Optimization of magnetic field assisted finishing process during nanofinishing of titanium alloy (grade-5) implant using soft computing approaches

Abstract

ABSTRACT The present study explores the potential of magnetic field assisted finishing (MFAF) in precise finishing of femoral knee implant made of bio-titanium alloy at the nanometric level. The process parameters, viz. rotational speed of tool, feed rate and carbonyl iron particle (CIP) concentration of MFAF have significant influence on the final surface topography of implants and thus selection of optimal set of their values is a difficult but an important task. In the present work, central composite rotatable design of response surface methodology is considered for nanofinishing of titanium alloy based femoral knee implants.

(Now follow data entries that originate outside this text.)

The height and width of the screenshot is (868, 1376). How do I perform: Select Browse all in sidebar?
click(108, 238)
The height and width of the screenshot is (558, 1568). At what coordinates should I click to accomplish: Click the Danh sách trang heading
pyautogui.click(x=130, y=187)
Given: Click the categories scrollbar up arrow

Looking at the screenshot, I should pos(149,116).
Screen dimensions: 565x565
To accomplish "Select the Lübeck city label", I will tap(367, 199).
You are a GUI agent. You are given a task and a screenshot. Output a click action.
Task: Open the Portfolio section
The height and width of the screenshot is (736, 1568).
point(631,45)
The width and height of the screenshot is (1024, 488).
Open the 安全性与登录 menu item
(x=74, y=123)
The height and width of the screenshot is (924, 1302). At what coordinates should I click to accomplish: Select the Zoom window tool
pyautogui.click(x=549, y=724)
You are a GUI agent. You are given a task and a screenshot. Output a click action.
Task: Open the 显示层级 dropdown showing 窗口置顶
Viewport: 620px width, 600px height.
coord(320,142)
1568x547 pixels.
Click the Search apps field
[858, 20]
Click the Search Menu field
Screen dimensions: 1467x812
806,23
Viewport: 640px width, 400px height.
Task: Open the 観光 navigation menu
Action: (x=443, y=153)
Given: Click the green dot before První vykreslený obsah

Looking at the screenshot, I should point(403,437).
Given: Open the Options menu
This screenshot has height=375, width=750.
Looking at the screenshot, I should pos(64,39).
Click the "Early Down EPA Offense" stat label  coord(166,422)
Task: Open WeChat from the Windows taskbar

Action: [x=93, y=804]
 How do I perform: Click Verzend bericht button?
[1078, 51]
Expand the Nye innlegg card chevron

Based on the experimental results, a polynomial regression prediction model for surface roughness is established in terms of MFAF process parameters. The fuzzy logic model with the help of ANOVA analysis is employed to analyze the effect of individual and interaction of parameters on surface roughness of implants. Finally, for further optimizing the final surface roughness of knee implant and determining the best settings of MFAF parameters, an improved salp swarm algorithm (ISSA) is proposed by introducing two important enhancements in basic SSA. The results reveal that SSA and ISSA metaheuristics achieved an improvement in final surface finish of knee implant by 4.04% and 14.24%, respectively, in comparison to default experimental trials during finishing.